- _Instructions to follow_: Could you copy exactly the lines from the one containing "This screenshot has height=1242, width=634." through the last line of the records below, leaving out any pictures?

- _Supplied data_:

=== Begin Enclosure ===

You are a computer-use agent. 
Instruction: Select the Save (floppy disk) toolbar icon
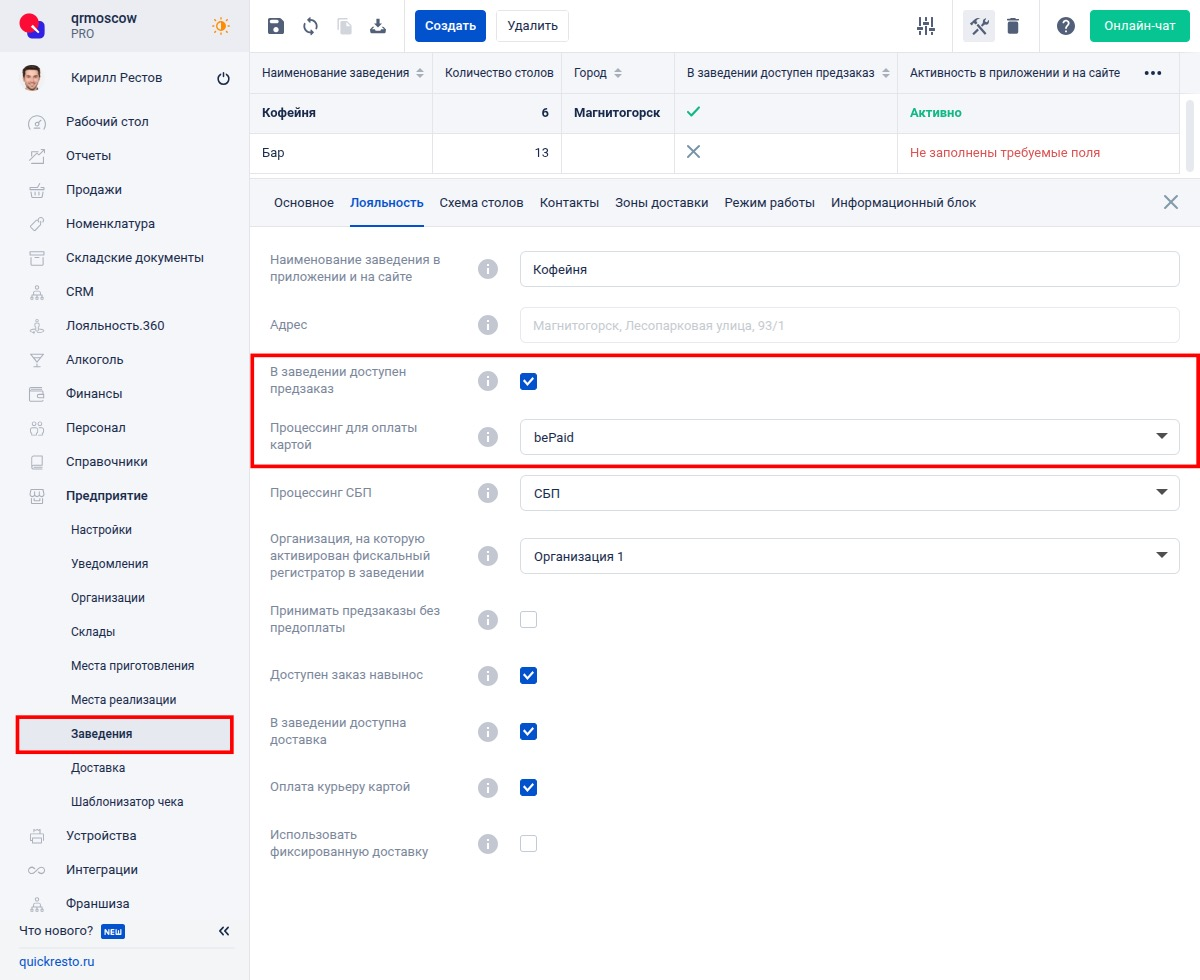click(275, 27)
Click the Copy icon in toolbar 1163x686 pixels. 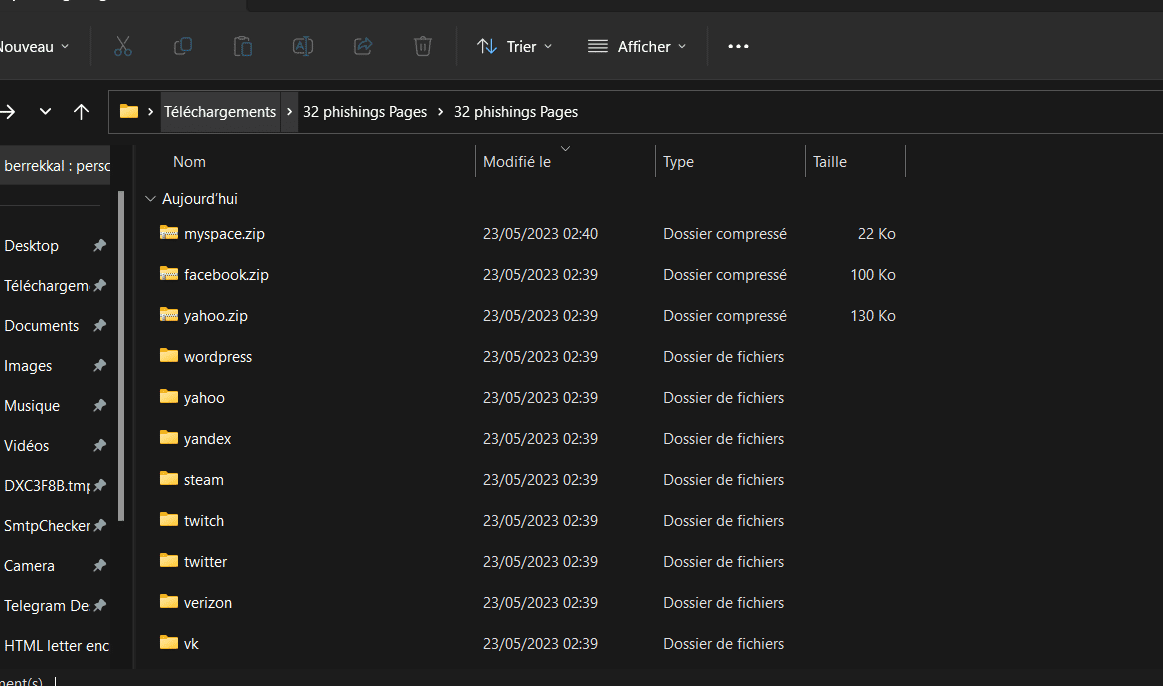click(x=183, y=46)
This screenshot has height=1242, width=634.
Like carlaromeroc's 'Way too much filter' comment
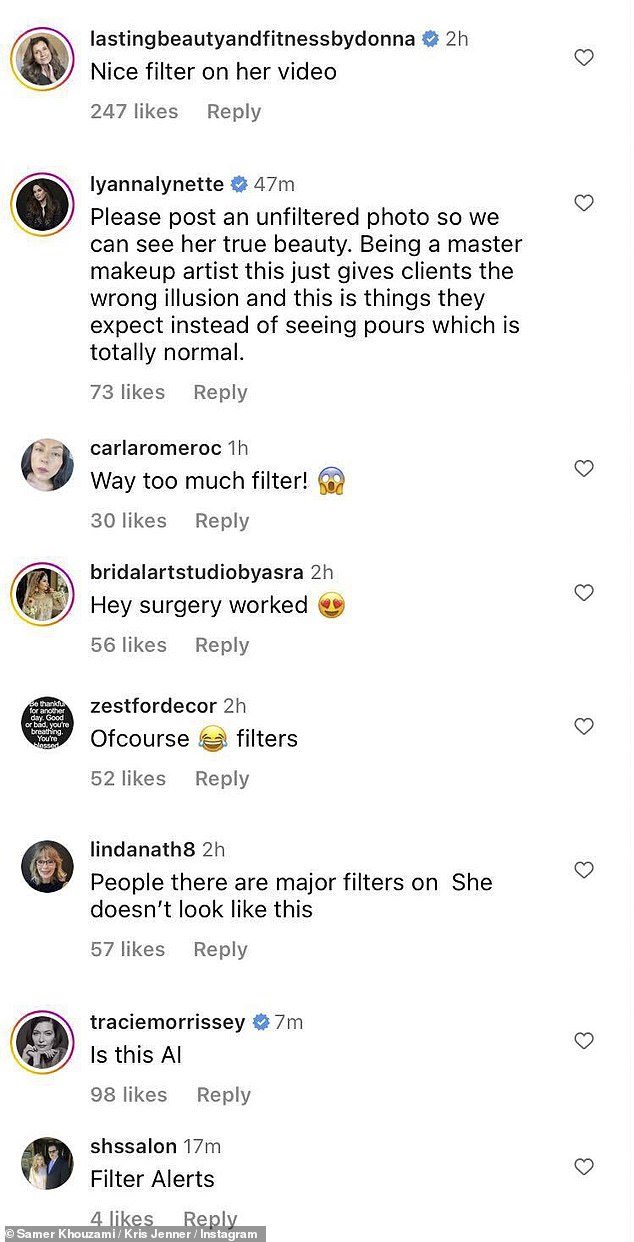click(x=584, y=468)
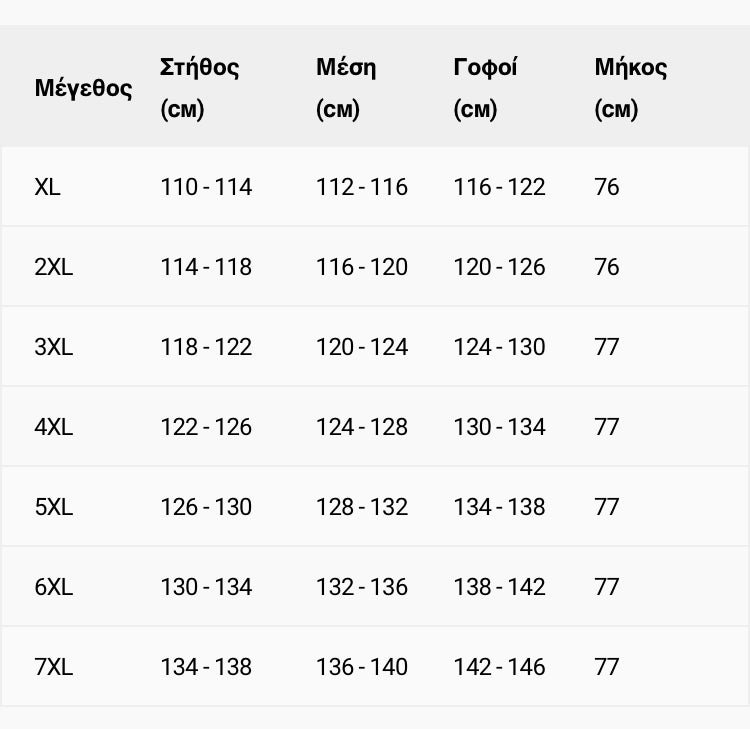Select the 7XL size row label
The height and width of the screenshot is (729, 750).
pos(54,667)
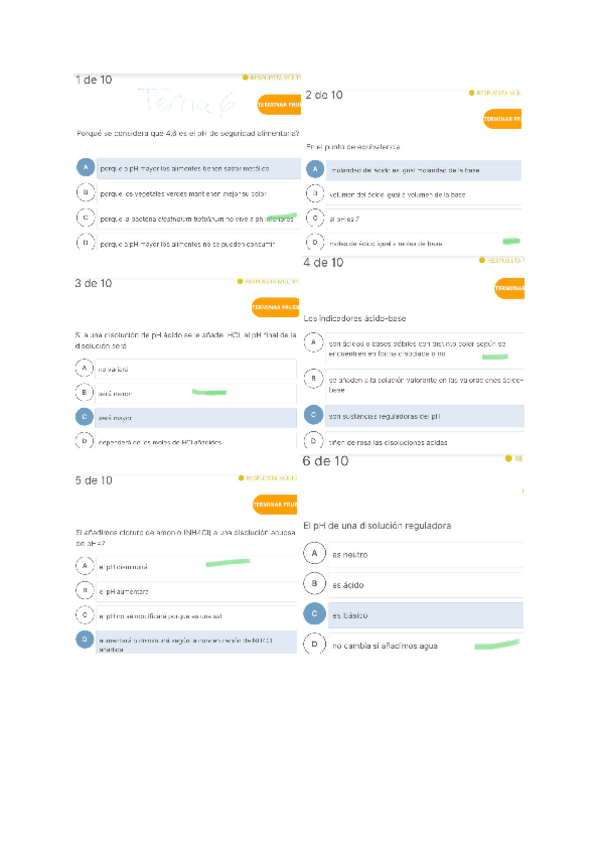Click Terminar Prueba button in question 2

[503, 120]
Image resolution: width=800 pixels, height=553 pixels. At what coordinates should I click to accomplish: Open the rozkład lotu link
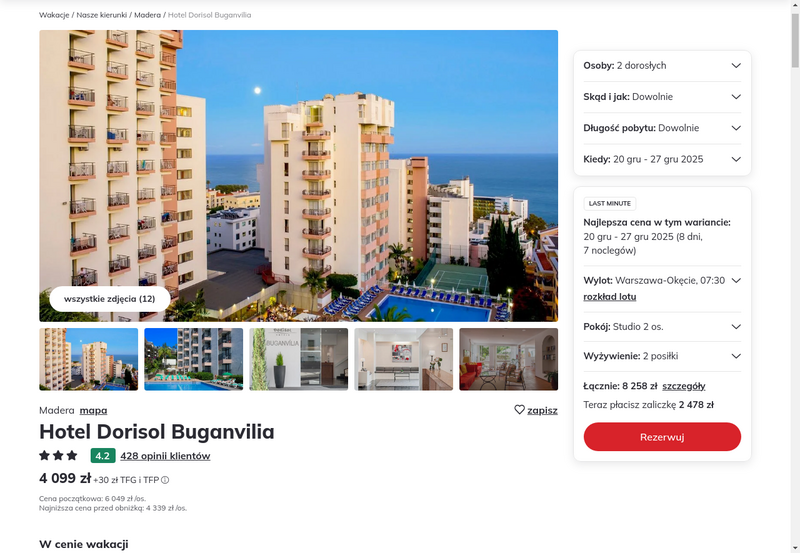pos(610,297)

=== End Enclosure ===

- _Your solution_:
This screenshot has height=1242, width=634.
Like carlaromeroc's 'Way too much filter' comment
click(x=584, y=468)
Select the 7XL size row label
The height and width of the screenshot is (729, 750).
pos(54,667)
Click Terminar Prueba button in question 2

[503, 120]
Image resolution: width=800 pixels, height=553 pixels. At what coordinates should I click to accomplish: Open the rozkład lotu link
pos(610,297)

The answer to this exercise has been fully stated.